> _CHALLENGES_:
(a) In the book review, where was Werner Sombart Professor of Economics?
(b) Please lay out the listing lines as a numbered list, beginning at the line that has "Viewport: 870px width, 426px" and stopping after the line that has "[x=730, y=308]". Omit any blank lines and leave the pictures out.

> _GIVEN PASSAGE_:
_ _ _ _ _ _ _

Kaiser Wilhelm II, portrait by Max Koner, credit Wikipedia

The Kaiserreich’s Militant Tendency

Werner Sombart, Traders and Heroes; Patriotic Reflections, translated with a forward by Alexander Jacob, Arktos, London 2021, 115pp, reviewed by Leslie Jones

The sociologist and economic historian Werner Sombart (1863-1941), a former student of Gustav von Schmoller, was Professor of Economics at Breslau, then at Berlin. During the earlier stages of his career, “der rote Professor” and historian of socialism was profoundly influenced by Marxism and upheld the progressive role of the English trade unions under ‘late capitalism’. But as Vitantorio Gioia observes [i], around 1911 there was a marked turn in Sombart’s thinking, an epistemological gap, signalled by the publication of The Jews and Modern Capitalism. The latter study constitutes both a critique of historical materialism and a riposte to Max Weber’s The Protestant Ethic and the Spirit of Capitalism (1904-5).

_ _ _ _ _ _ _

> _DATA FOR PROCESSING_:
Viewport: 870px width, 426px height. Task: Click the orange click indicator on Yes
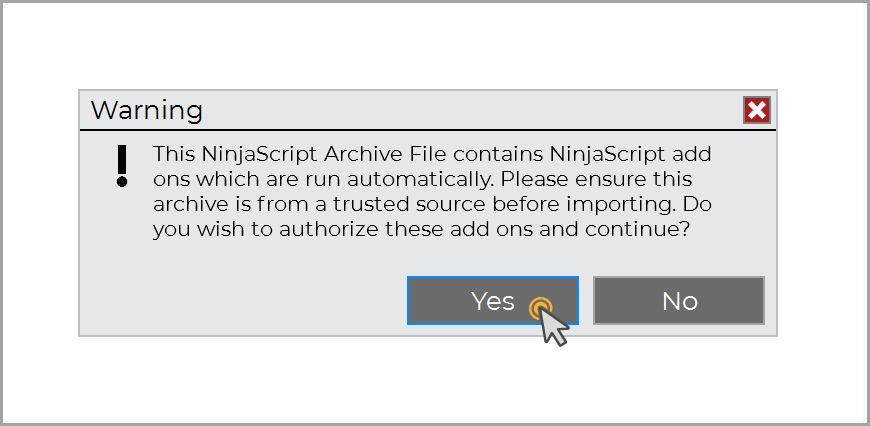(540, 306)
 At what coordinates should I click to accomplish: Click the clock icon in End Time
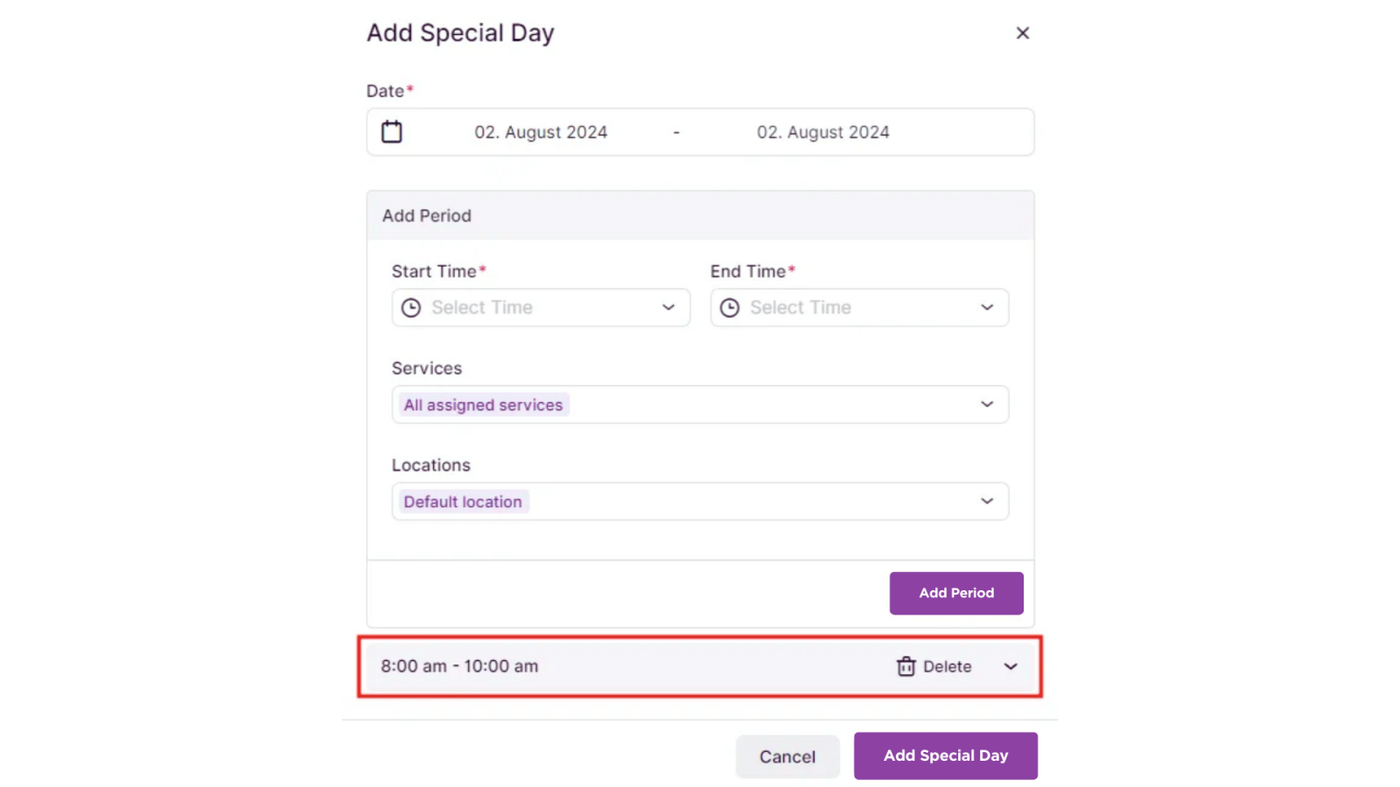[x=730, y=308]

_ _ _ _ _ _ _

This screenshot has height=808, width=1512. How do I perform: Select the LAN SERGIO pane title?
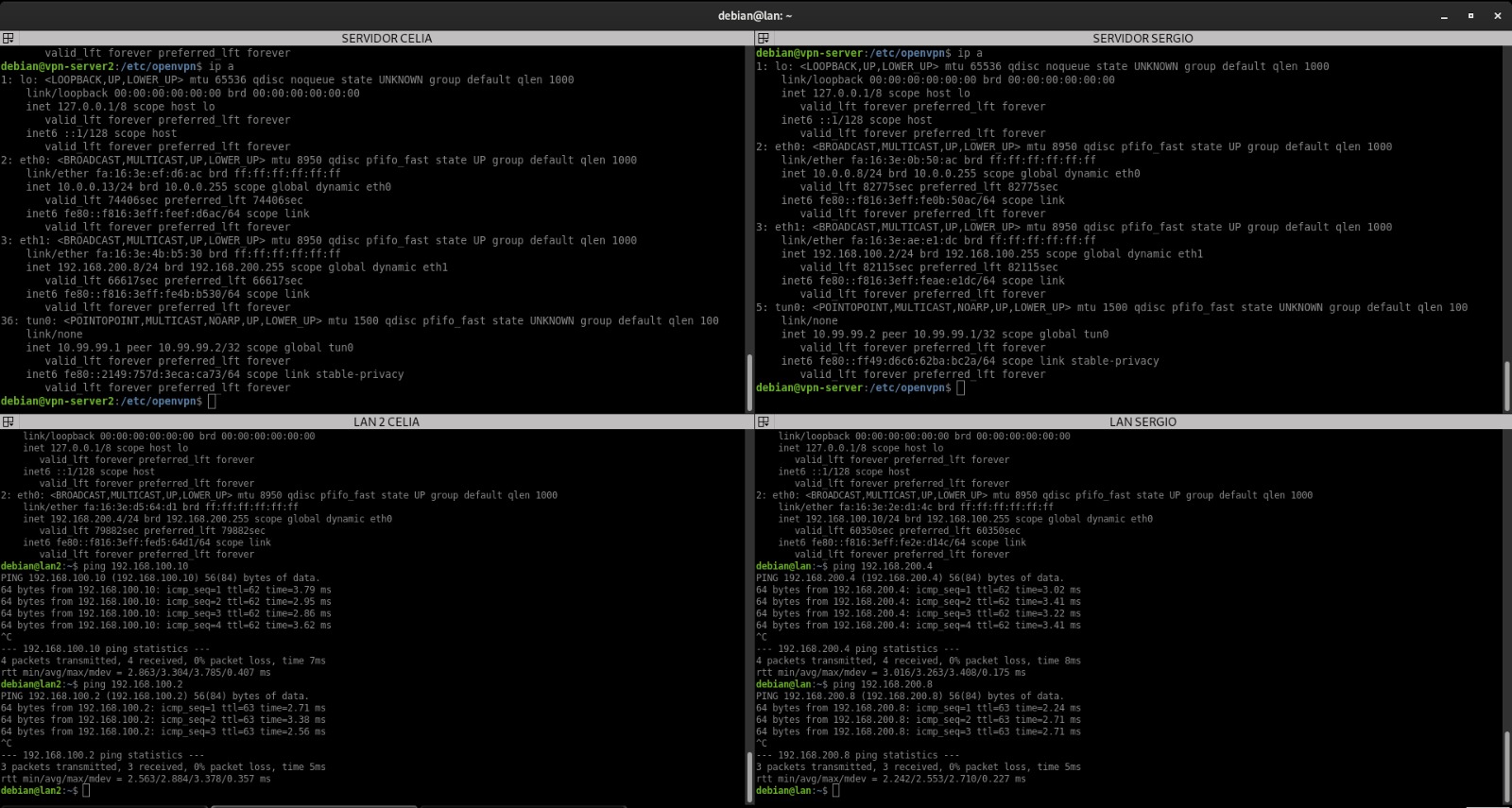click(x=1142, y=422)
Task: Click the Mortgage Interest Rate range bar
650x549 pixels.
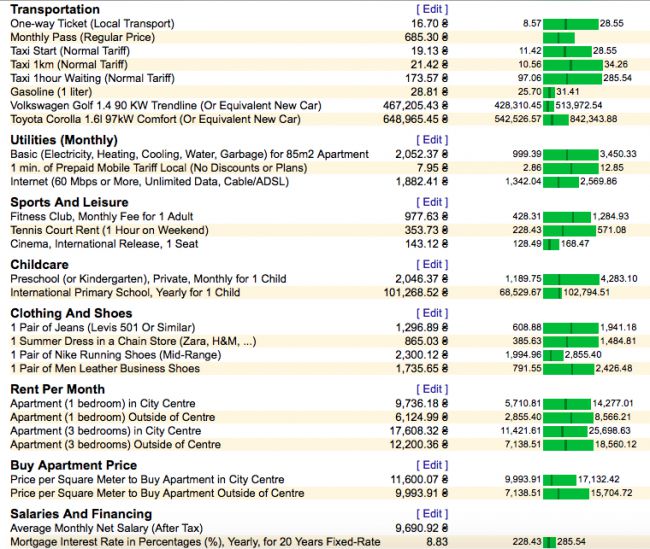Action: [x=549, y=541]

_ _ _ _ _ _ _

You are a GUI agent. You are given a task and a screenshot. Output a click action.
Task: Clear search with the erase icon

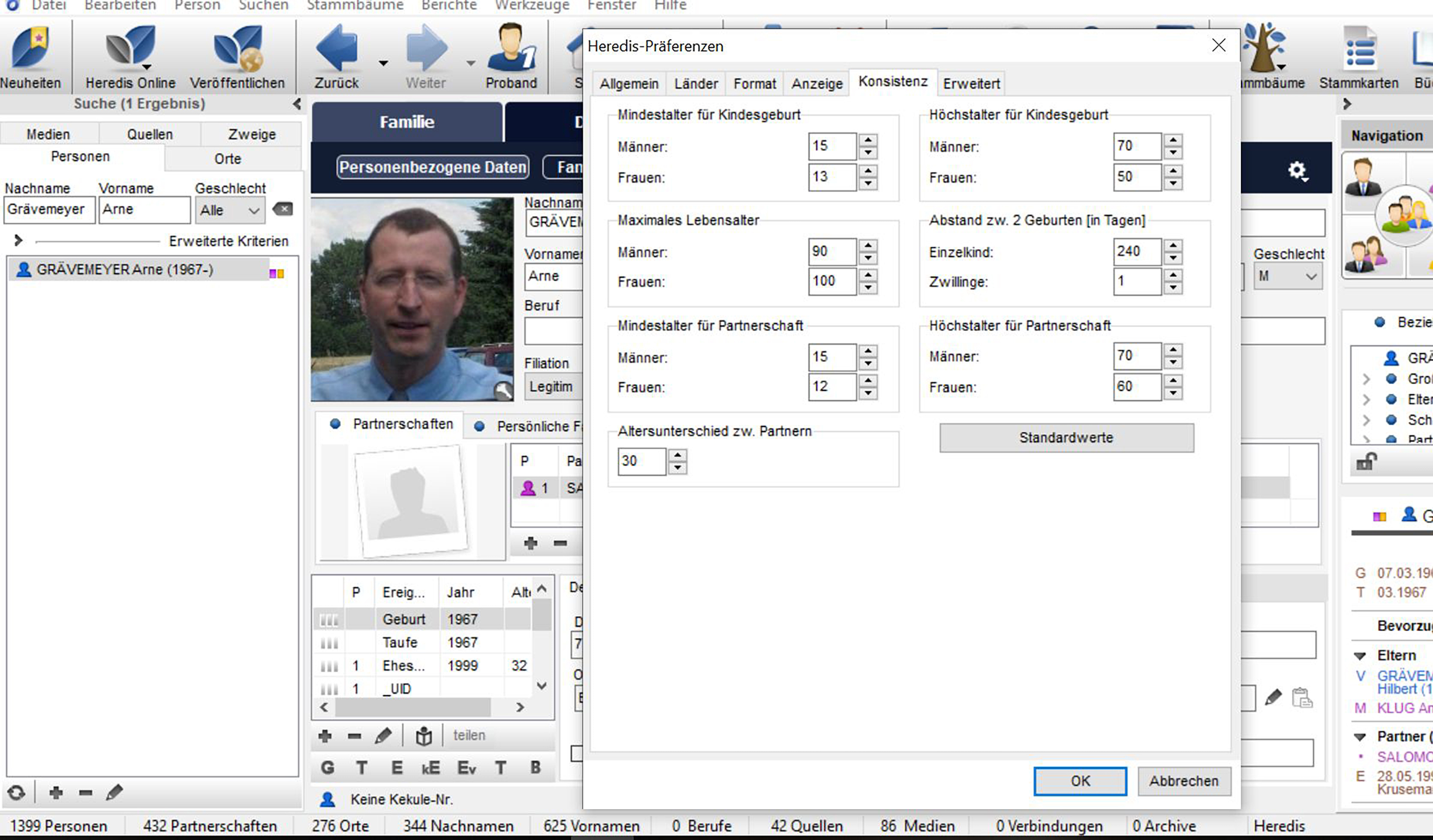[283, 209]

_ _ _ _ _ _ _

> _PER-TASK OUTPUTS_:
(a) At Breslau, then at Berlin.

(b)
1. Viewport: 870px width, 426px height. Task: Click the orange click indicator on Yes
2. (540, 306)
3.  At what coordinates should I click to accomplish: Click the clock icon in End Time
4. [x=730, y=308]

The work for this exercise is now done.